As we've shared our journey toward foster/adoption we have heard many stories or reactions as I've come to understand them. And as with pregnancy, I have heard many horror stories and have gotten very mixed reactions to our "news".  However, the horror stories and negative reactions cause me to lean more toward "action" than ever. This is what God has laid on our hearts for our family and no story or reaction will sway that. We know people firsthand with adopted and fostered children and have heard some really sweet stories. No question, there is a huge amount of faith needed as we journey.

I do have my degree in Social Work and have worked with at-risk youth for 9 years. I've seen some really sad, sick, horrible, life altering things that I would rather forget. I have called social services more times than I'd like to remember and I have seen what can happen when there is no hope. It's horrible. Having said that, those things do not qualify me to foster/adopt. Not even a bit.

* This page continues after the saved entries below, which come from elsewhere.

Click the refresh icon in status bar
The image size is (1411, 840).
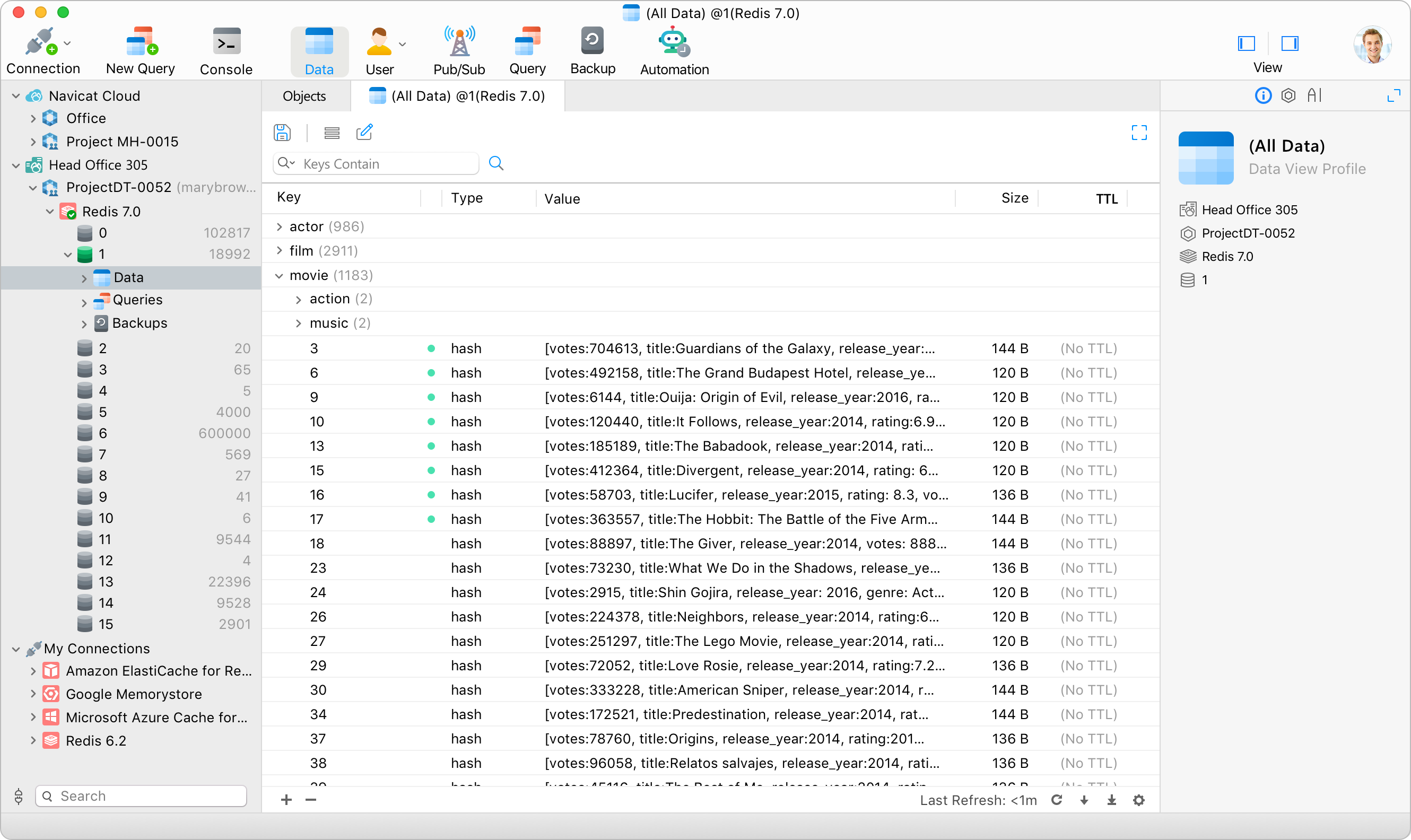(x=1057, y=800)
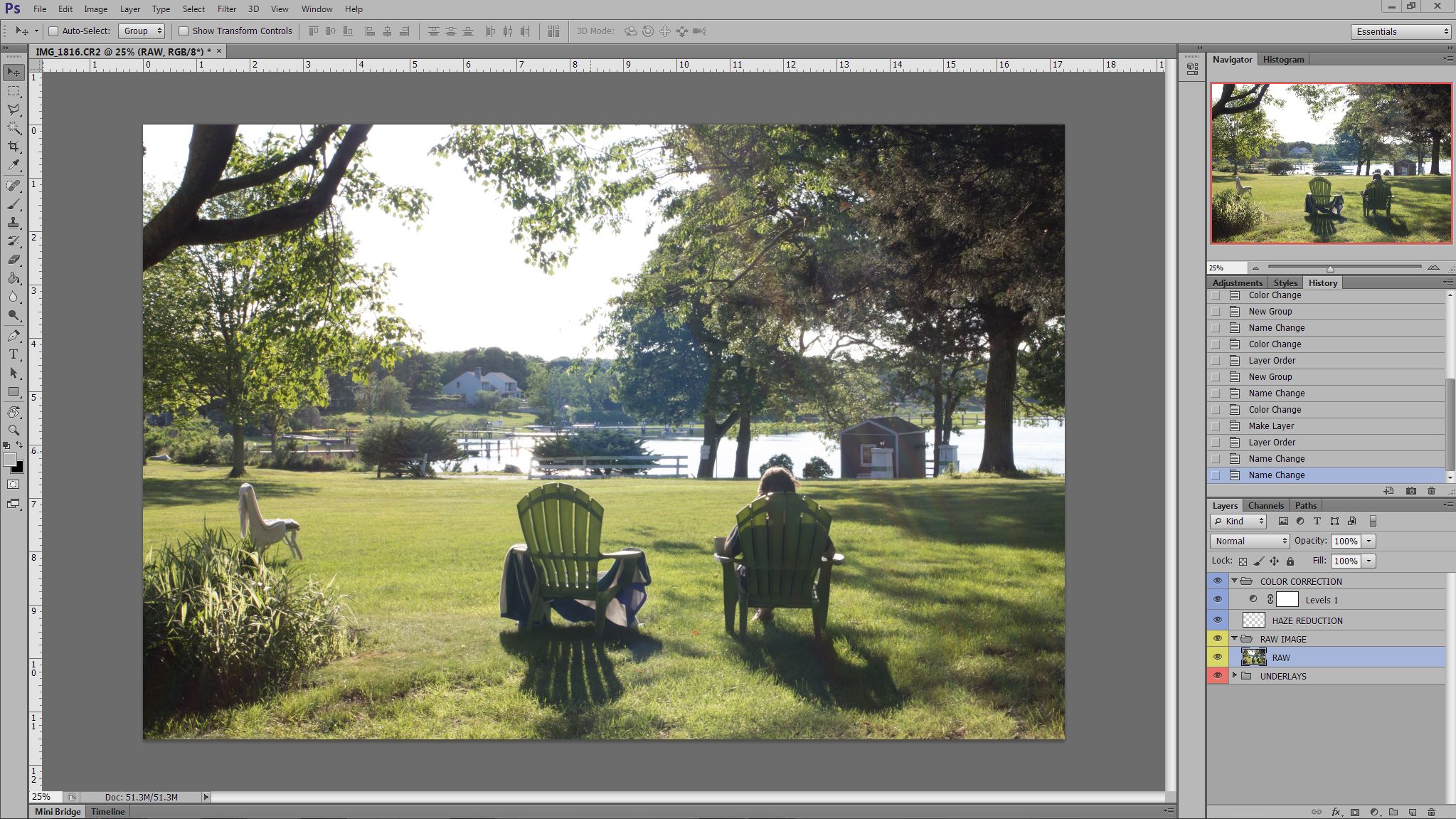Select the Eyedropper tool
This screenshot has width=1456, height=819.
(x=14, y=165)
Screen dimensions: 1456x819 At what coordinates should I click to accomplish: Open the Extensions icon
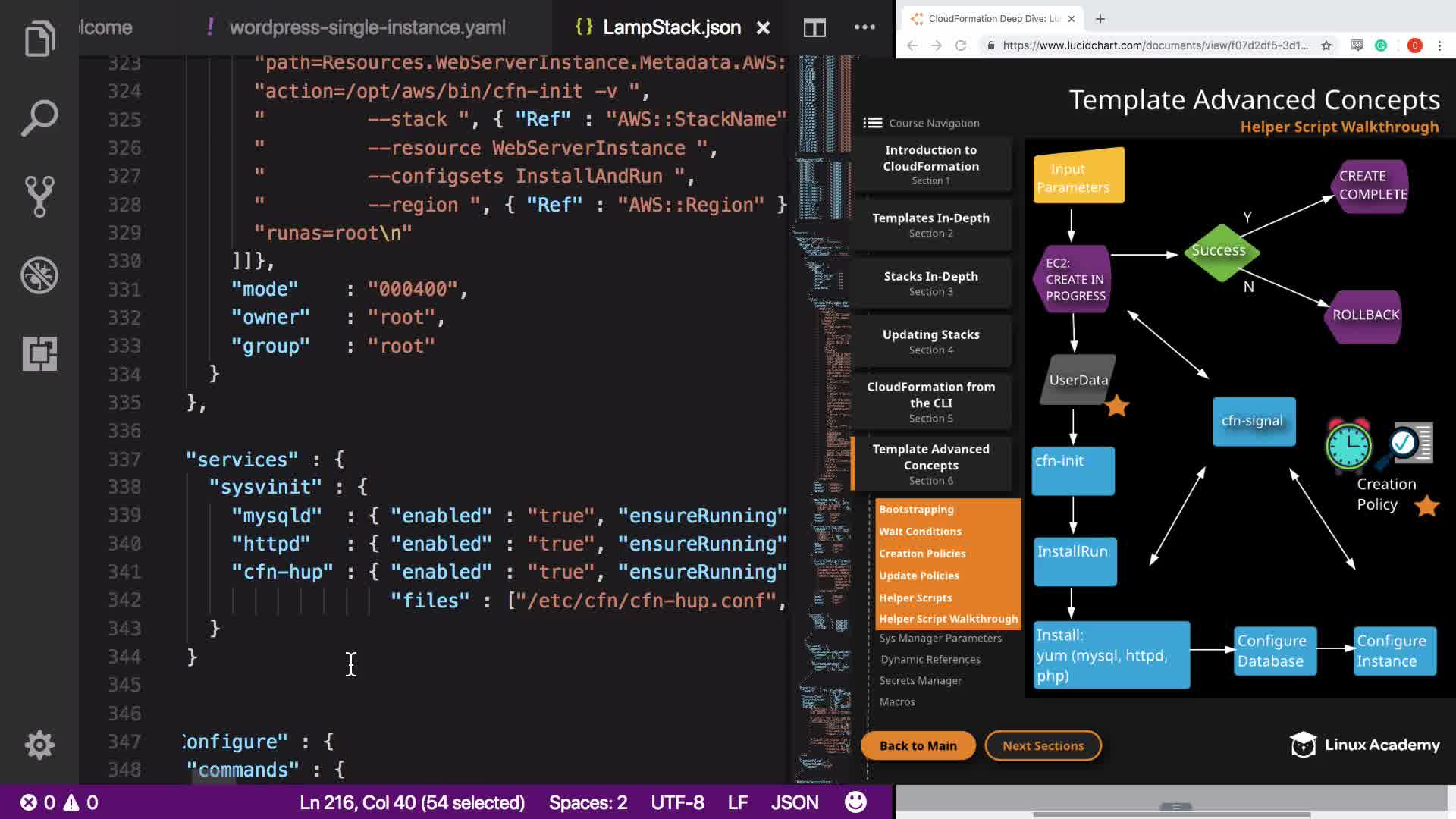[39, 353]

What qualifies me is knowing that God has commanded me to love Him and love others....other than that I'm as unqualified as the next gal. All I know is that God's love, not even my own, is the "reaction" to the "action" we are doing.

They told us in our classes that people will have all sorts of reactions to our journey. Some of my friends and family are super super super encouraging and prayerful as we take these steps, some are hesitant, some know me way to well not to be skeptical, but hey...we are all broken and in need of some love and support. Some love me with truth (which I appreciate), some laugh with me when I have the moments of "what are we doing???" and some are silently against this decision. I'm fine with all the reactions....we all have marriages that need God's hand, we all have imperfect children who make us wonder at times if we can even survive another day......but the fact of the matter is...when you act, people react. When people react, sometimes we act.

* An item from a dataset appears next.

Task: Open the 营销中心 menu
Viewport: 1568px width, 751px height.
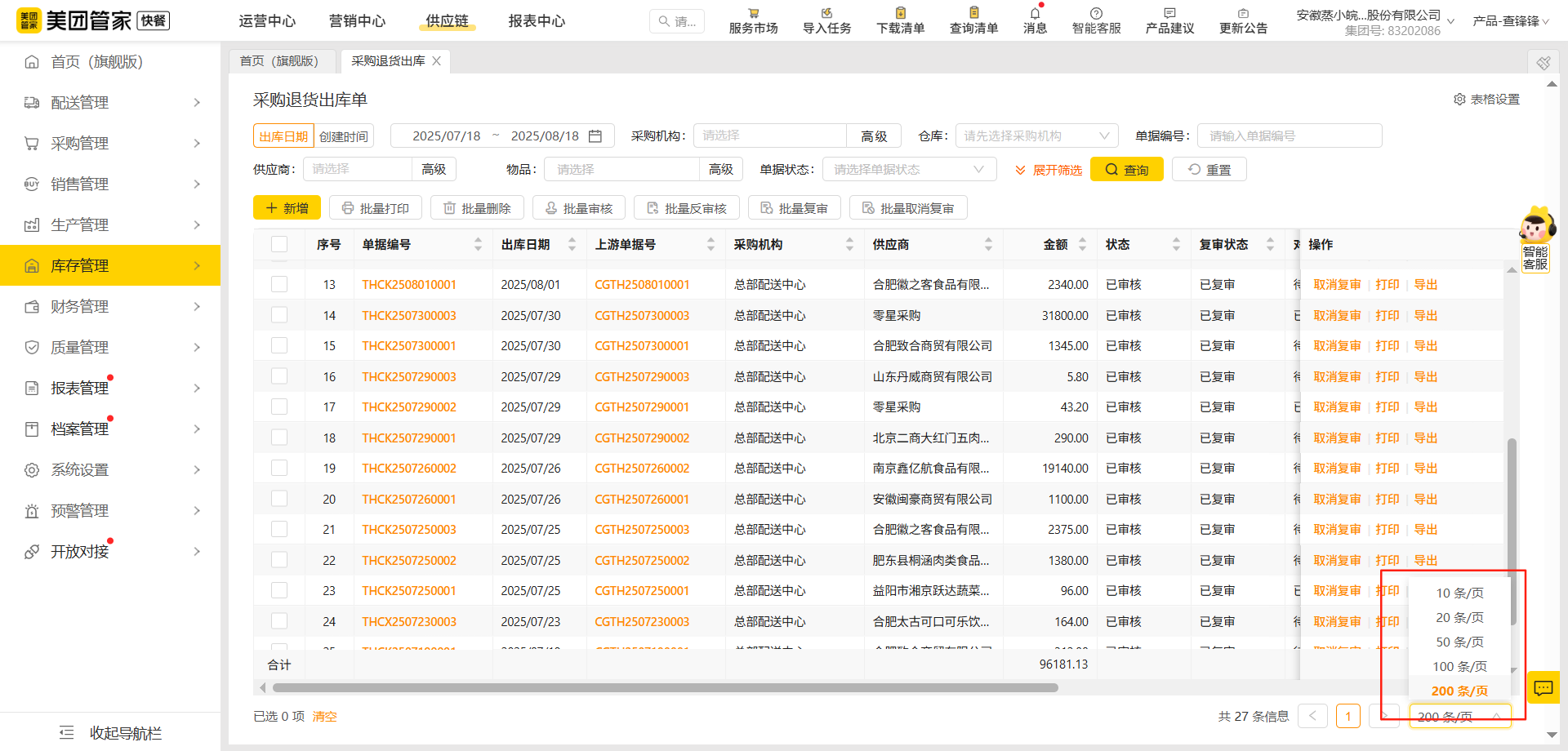Action: [357, 21]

Today, in thinking about all of this, I'm just thankful that God reacted to the fact that I would be separated from Him forever...He reacted and acted by sacrificing His Son Jesus on the cross for me so that I can have a chance and doing some "love actions" on this earth until heaven. Amazing...and yes there were people who were and still are against that course of action. I for one am eternally grateful! Thank you Lord for your Son.